We'll pivot the most useful attributes into columns for our analysis.
In [5]:
attr_counts.to_csv(os.path.join(DATA_DIR, 'ncbi_env_attribute_counts.csv'), index=False)
print(f'Saved ncbi_env_attribute_counts.csv ({len(attr_counts)} attributes)')
Saved ncbi_env_attribute_counts.csv (334 attributes)
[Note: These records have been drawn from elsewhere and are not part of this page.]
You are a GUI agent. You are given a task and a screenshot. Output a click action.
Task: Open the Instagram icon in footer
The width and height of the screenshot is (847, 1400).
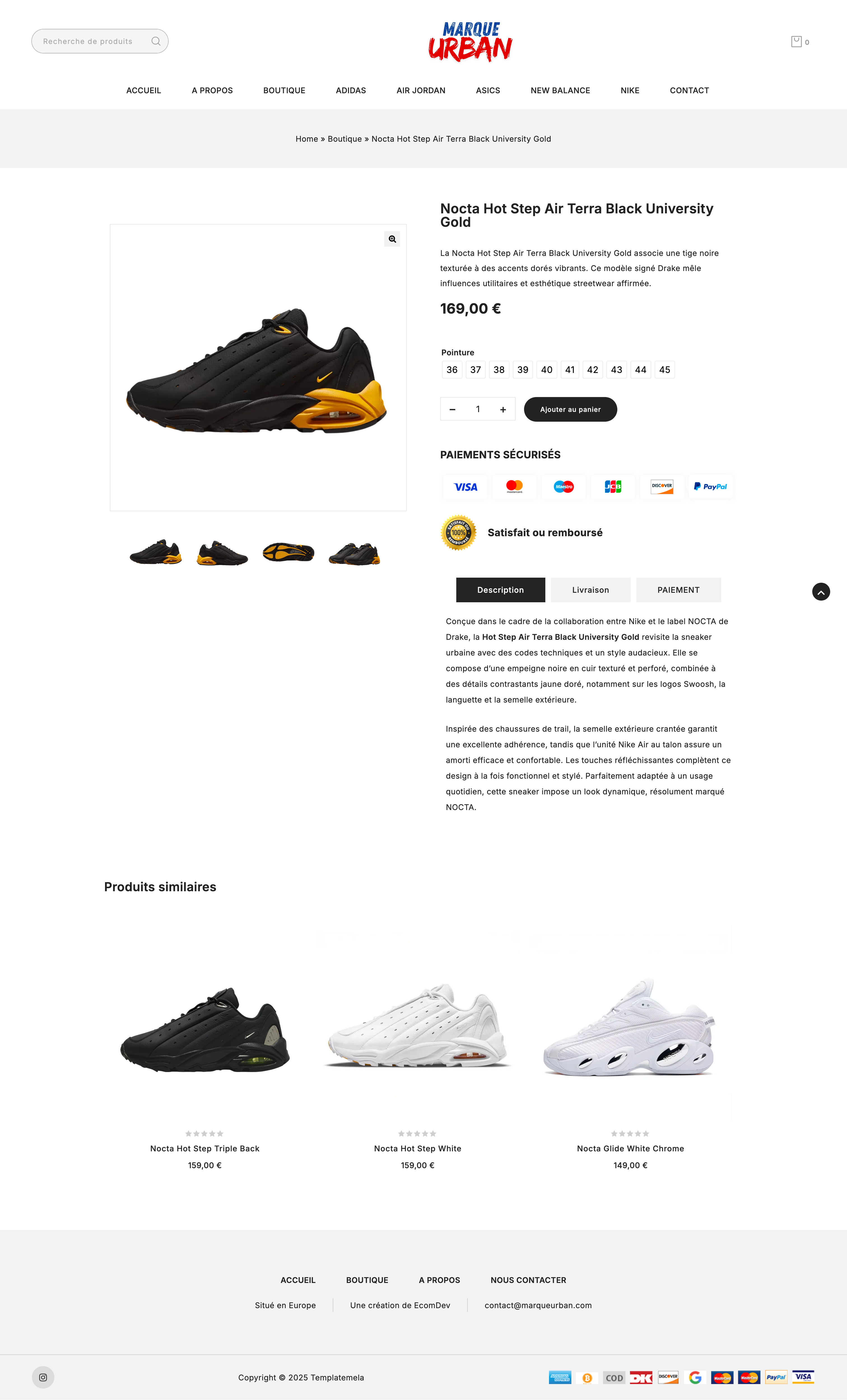tap(43, 1377)
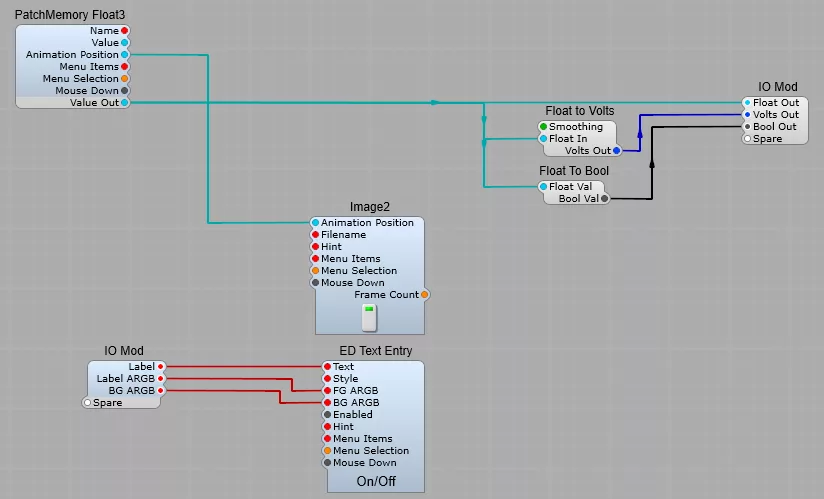Click the Volts Out pin on Float to Volts

(617, 151)
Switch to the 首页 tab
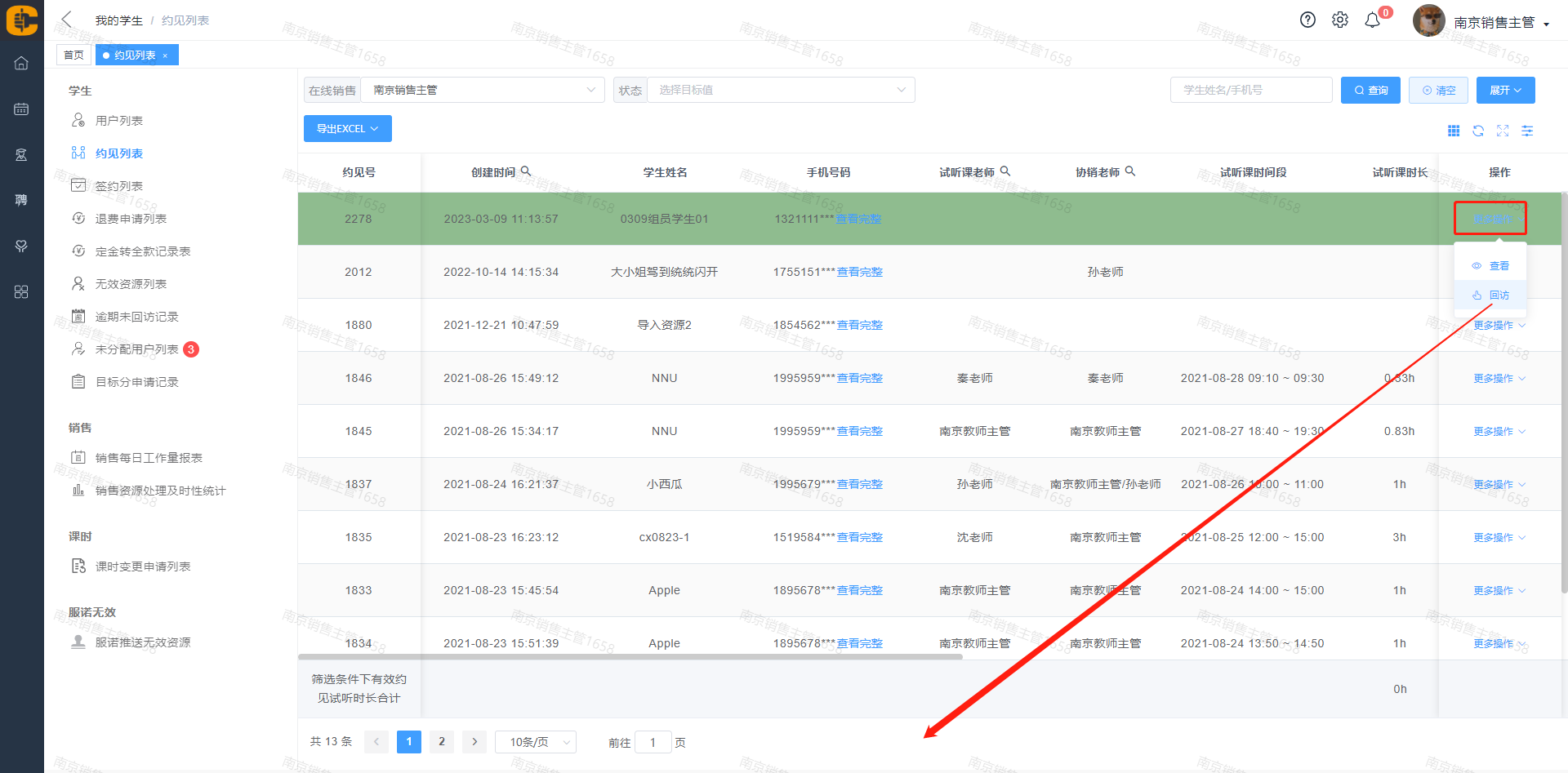1568x773 pixels. (74, 56)

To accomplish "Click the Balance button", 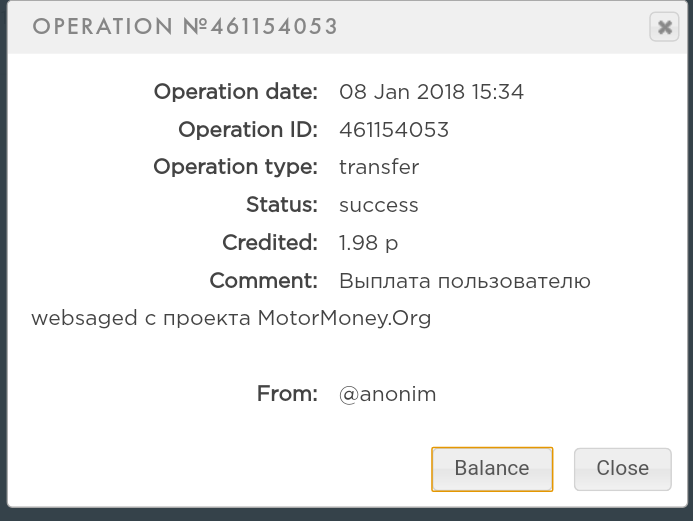I will click(x=491, y=468).
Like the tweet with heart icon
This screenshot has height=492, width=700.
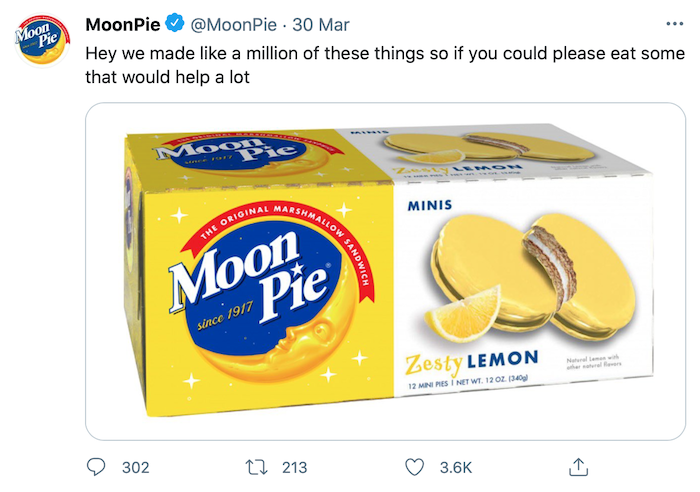click(414, 467)
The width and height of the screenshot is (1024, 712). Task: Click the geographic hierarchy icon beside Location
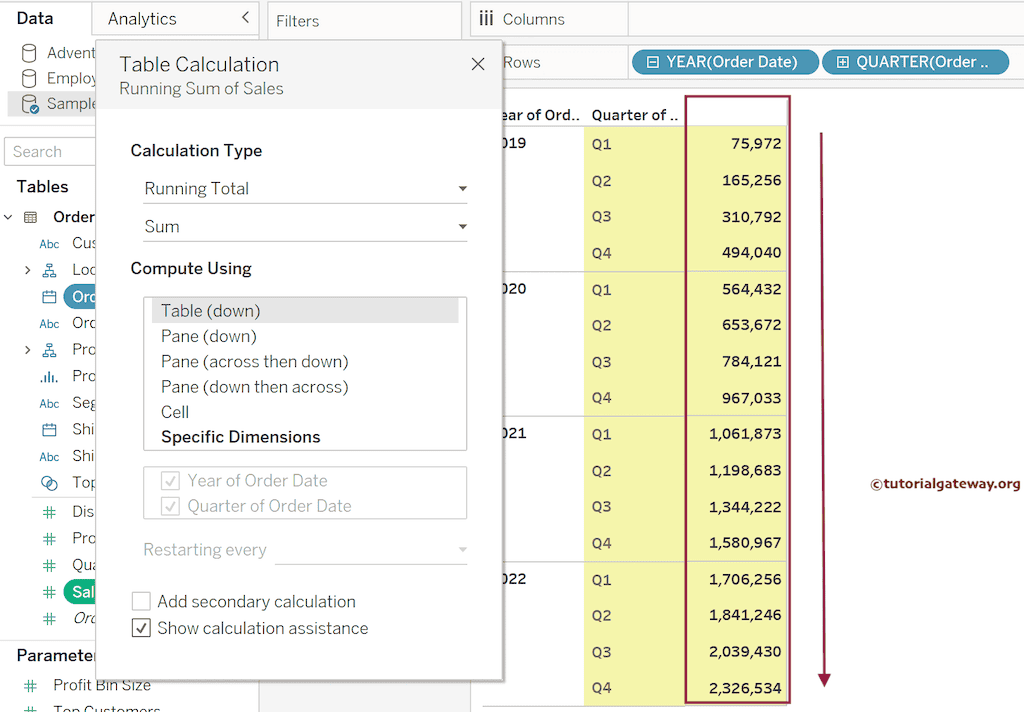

3. Pivot NCBI Environment Labels for AlphaEarth Genomes¶
We join ncbi_env to our AlphaEarth genomes via ncbi_biosample_accession_id and pivot selected attributes from rows into columns.
The approach:
- Register AlphaEarth biosample IDs as a Spark temp view for efficient joining
- Use
MAX(CASE WHEN ...)to pivot each attribute into its own column - This gives us one row per genome with all environment fields as columns
In [6]:
# Register AlphaEarth biosample IDs as temp view for Spark join
biosample_ids = ae_df['ncbi_biosample_accession_id'].dropna().unique().tolist()
print(f'AlphaEarth genomes with biosample IDs: {len(biosample_ids):,}')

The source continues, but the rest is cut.